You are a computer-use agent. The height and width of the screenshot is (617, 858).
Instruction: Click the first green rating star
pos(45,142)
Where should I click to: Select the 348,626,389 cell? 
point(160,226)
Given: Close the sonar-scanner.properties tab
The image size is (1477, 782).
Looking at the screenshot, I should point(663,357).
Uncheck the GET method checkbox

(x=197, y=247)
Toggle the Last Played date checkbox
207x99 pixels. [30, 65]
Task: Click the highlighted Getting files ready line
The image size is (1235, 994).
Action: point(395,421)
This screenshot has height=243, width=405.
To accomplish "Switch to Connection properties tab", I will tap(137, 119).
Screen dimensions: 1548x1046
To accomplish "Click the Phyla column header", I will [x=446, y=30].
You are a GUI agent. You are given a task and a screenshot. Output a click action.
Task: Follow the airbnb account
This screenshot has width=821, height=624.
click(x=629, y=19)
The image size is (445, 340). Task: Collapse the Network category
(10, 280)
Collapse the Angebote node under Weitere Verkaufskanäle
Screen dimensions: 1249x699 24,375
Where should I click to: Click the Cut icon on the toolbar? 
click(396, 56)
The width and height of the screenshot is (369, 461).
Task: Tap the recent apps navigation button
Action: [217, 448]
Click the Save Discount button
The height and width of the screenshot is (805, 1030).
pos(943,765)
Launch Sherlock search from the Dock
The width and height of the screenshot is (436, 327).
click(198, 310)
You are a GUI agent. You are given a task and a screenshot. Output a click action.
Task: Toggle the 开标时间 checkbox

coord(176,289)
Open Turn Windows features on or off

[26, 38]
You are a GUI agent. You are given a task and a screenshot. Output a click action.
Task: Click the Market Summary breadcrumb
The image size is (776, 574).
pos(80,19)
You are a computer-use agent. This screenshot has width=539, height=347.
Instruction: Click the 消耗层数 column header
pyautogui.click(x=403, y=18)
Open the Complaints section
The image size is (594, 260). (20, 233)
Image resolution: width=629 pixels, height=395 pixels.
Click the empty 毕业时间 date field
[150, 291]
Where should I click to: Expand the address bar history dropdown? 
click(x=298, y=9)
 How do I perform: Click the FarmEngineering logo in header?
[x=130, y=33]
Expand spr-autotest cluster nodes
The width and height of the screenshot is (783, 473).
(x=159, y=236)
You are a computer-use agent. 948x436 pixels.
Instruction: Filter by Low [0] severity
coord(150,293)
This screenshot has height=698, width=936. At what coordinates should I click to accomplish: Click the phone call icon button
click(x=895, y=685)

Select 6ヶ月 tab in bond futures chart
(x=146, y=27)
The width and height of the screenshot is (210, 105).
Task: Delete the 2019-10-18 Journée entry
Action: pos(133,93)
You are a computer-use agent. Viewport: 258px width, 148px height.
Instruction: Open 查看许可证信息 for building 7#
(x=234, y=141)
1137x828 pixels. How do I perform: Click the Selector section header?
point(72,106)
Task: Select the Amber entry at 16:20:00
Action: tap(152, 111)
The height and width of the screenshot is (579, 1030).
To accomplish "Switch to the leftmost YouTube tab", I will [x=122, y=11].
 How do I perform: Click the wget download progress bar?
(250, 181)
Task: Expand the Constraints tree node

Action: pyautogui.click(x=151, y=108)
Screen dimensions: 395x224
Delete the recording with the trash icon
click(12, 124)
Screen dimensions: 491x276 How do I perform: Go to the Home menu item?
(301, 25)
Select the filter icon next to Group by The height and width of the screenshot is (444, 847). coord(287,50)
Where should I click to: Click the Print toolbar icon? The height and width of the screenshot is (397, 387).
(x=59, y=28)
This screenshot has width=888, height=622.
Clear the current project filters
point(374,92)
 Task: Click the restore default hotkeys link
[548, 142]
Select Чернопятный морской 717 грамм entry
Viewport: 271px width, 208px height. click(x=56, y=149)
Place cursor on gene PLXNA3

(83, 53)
......
Your task: Find the string "computer" in the entries above and return each line that holds it.

Response to the exercise:
You are a computer-use agent. The height and width of the screenshot is (617, 858).
You are a computer-use agent. This screenshot has width=539, height=347.
You are a computer-use agent. 948x436 pixels.
You are a computer-use agent. Viewport: 258px width, 148px height.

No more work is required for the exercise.